*** Block opens ***
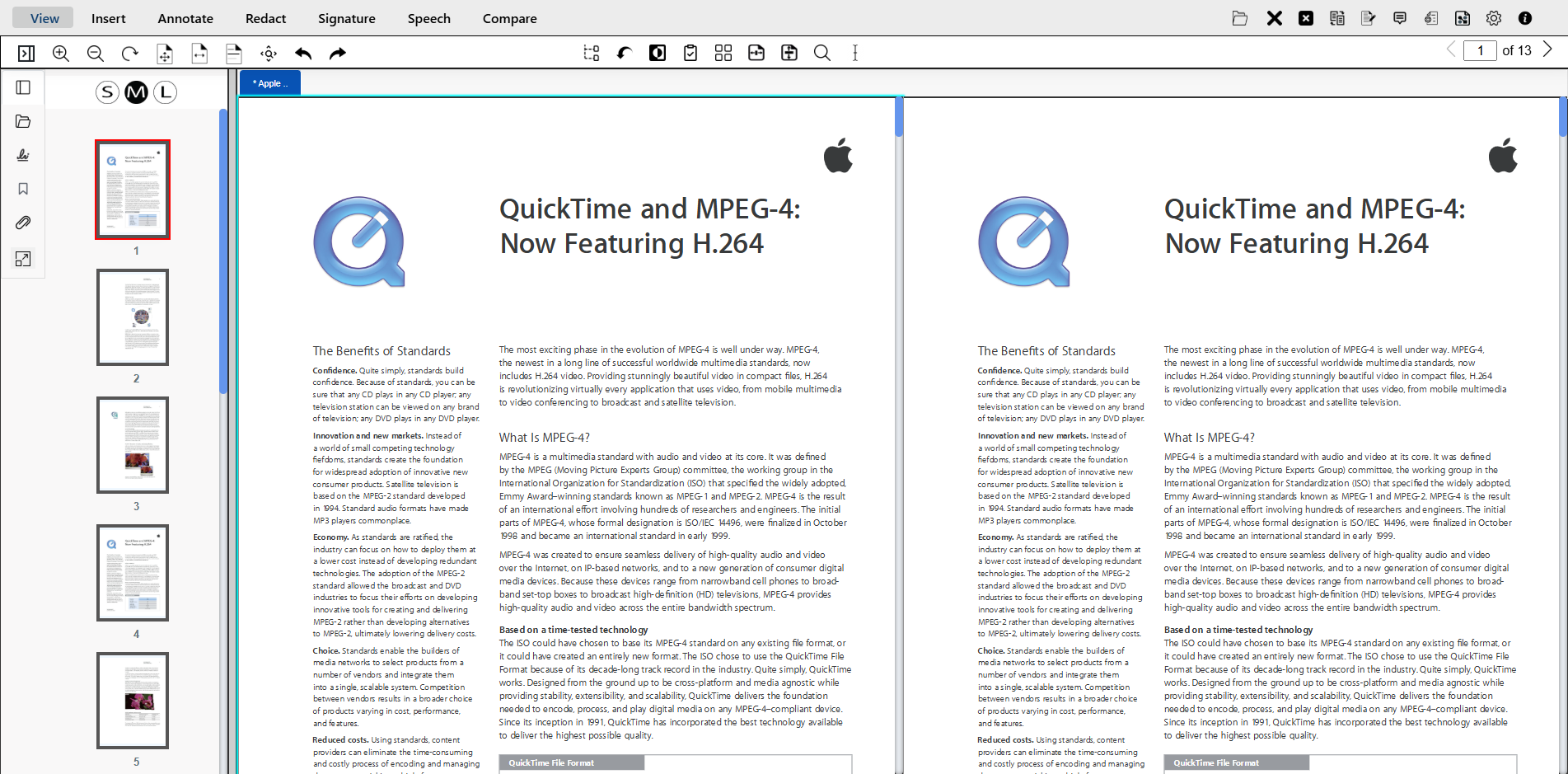This screenshot has height=774, width=1568.
Task: Go to the next page arrow
Action: coord(1547,50)
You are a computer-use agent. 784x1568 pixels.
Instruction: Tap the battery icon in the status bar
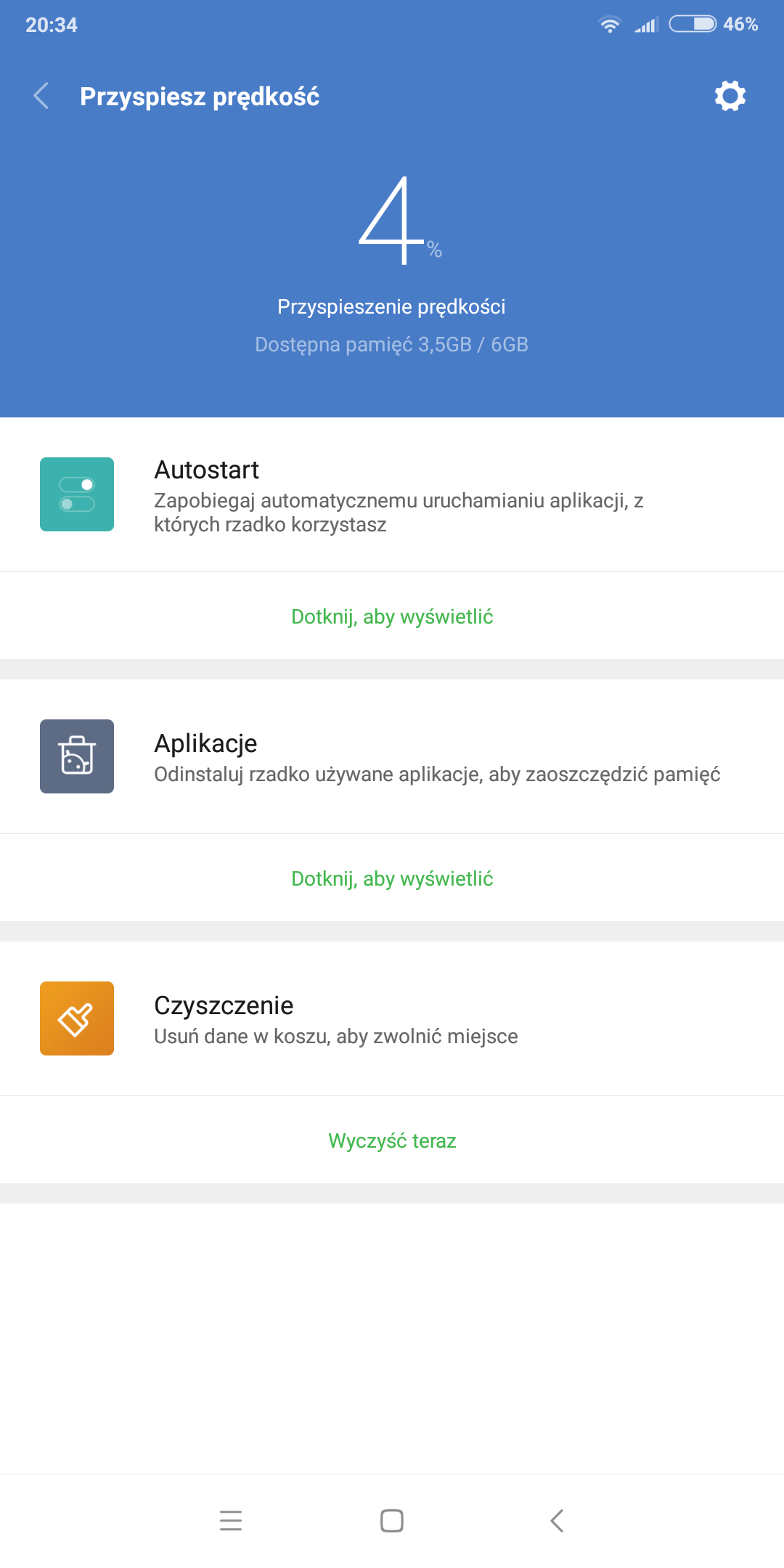pos(692,24)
*** Block closes ***
* WORK TASK
Transcribe exactly the lines above, running from the one that contains "You are a computer-use" through the final line of the listing, and skip every picture.

* TASK RESULT
You are a computer-use agent. 784x1568 pixels.
Instruction: Tap the battery icon in the status bar
pos(692,24)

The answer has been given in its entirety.